Raab, la prostituta, è una vera e propria testimone della fede anche nella lettera di Giacomo: viene ritenuta giusta per il suo impegno a favore del popolo di Dio, popolo scampato dalla schiavitù in Egitto, popolo in ricerca di una situazione economica migliore, popolo che ha attraversato le acque del Mar Rosso, popolo in cammino, popolo migrante in ricerca disperata della sua terra promessa. Gesù, nella sua vita, ha sperimentato di essere rigettato, non accettato. Lo ricordano non solo i Vangeli sinottici, ma anche il prologo del Vangelo di Giovanni che dice: “egli è venuto a casa sua ed i suoi non lo hanno ricevuto” (Giovanni 1). La filoxenia, l’amore per l’altro, lo straniero, lo sconosciuto, quello che noi non conosciamo, quello che è diverso da “noi”, forse è una parola diventata rara nel vocabolario comune, ma è un concetto anche teologico che dobbiamo di nuovo inserire nella nostra riflessione e prassi ecumenica.
“La storia conosce molti periodi in cui lo spazio pubblico si oscura e il mondo diventa così incerto che le persone non chiedono più alla politica se non di prestare la dovuta attenzione ai loro interessi vitali e alla loro libertà privata. Li si può chiamare tempi bui.” (HANNAH ARENDT, L’umanità in tempi bui, Amburgo 1959). A questa situazione Hannah Arendt oppose l’affermazione, contenuta nel dramma Nathan il Saggio di Gotthold Ephraim Lessing: “Basta essere un uomo”, insieme alla frase “Sii amico mio”. Infatti, Nathan il Saggio afferma nella Parabola dell’anello: “Dobbiamo essere amici”.
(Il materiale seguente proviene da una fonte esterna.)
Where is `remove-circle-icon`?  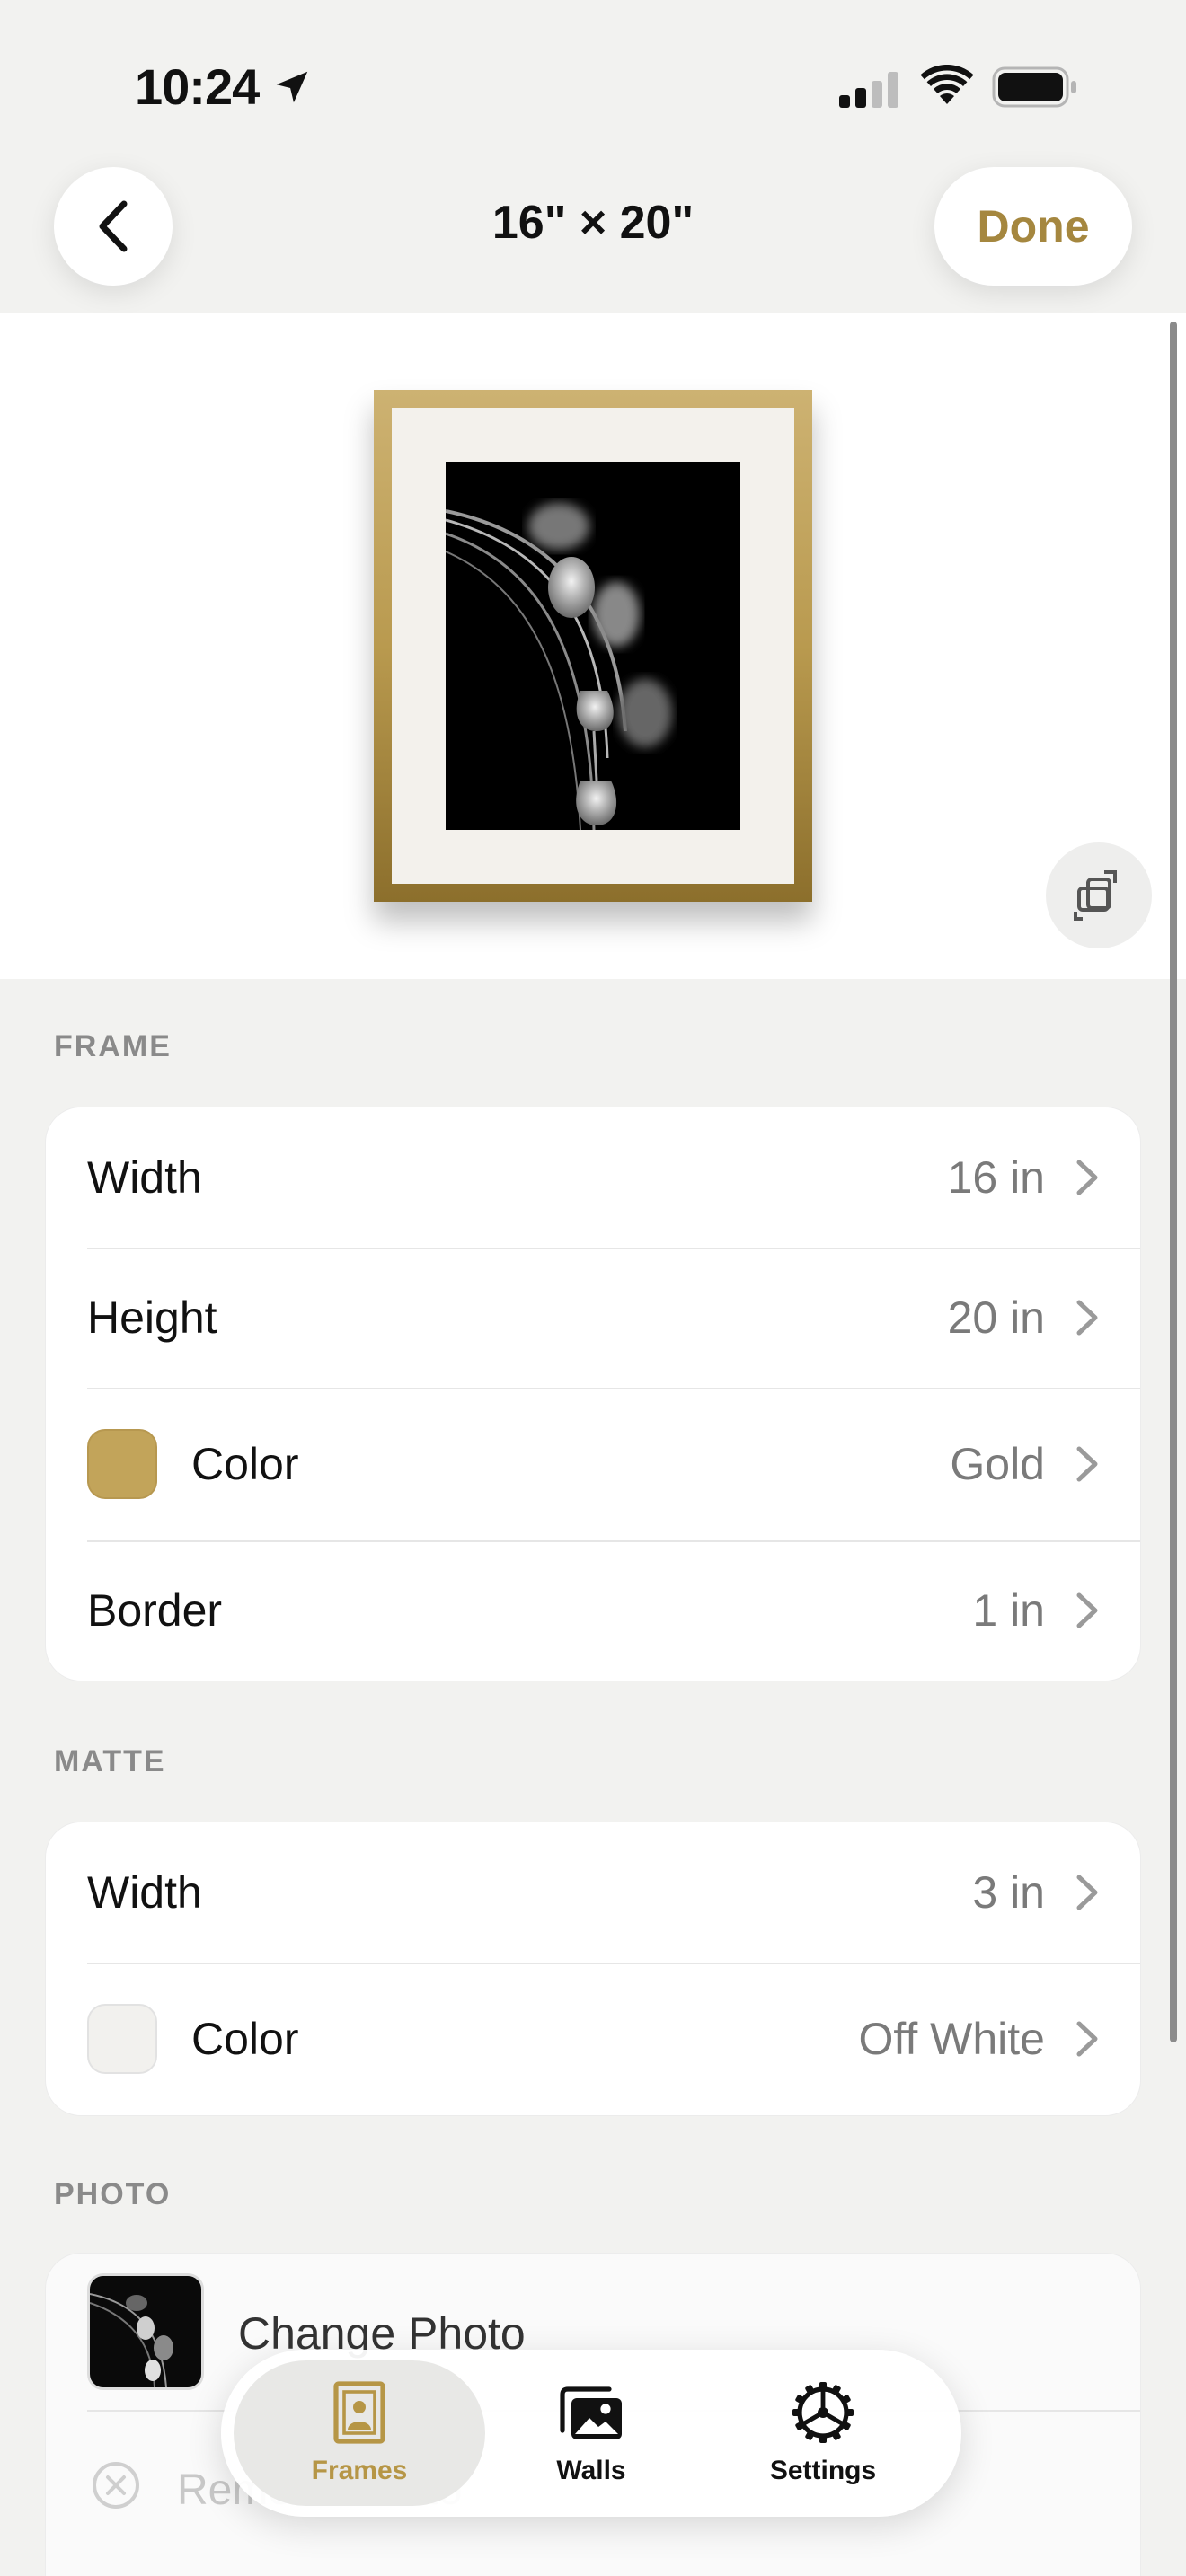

Non dobbiamo solo esserlo, possiamo esserlo. Oggi noi diciamo insieme: “restiamo umani” e “restiamo cristiani”. Possiamo pensare al progetto Welcoming Europe e ai corridoi umanitari promossi dalla comunità di Sant’Egidio, dalla Tavola valdese e dalla Federazione delle chiese evangeliche in Italia. Ci sono tanti modi per essere praticanti della filoxenia. Se vogliamo essere davvero giusti, umani e cristiani, il concetto e la prassi della filoxenia deve restare in alto nelle nostre agende ecclesiastiche. CERCHIAMO DI ESSERE VERAMENTE GIUSTI E DI FARE DI TUTTO PER ESSERE OSPITALI.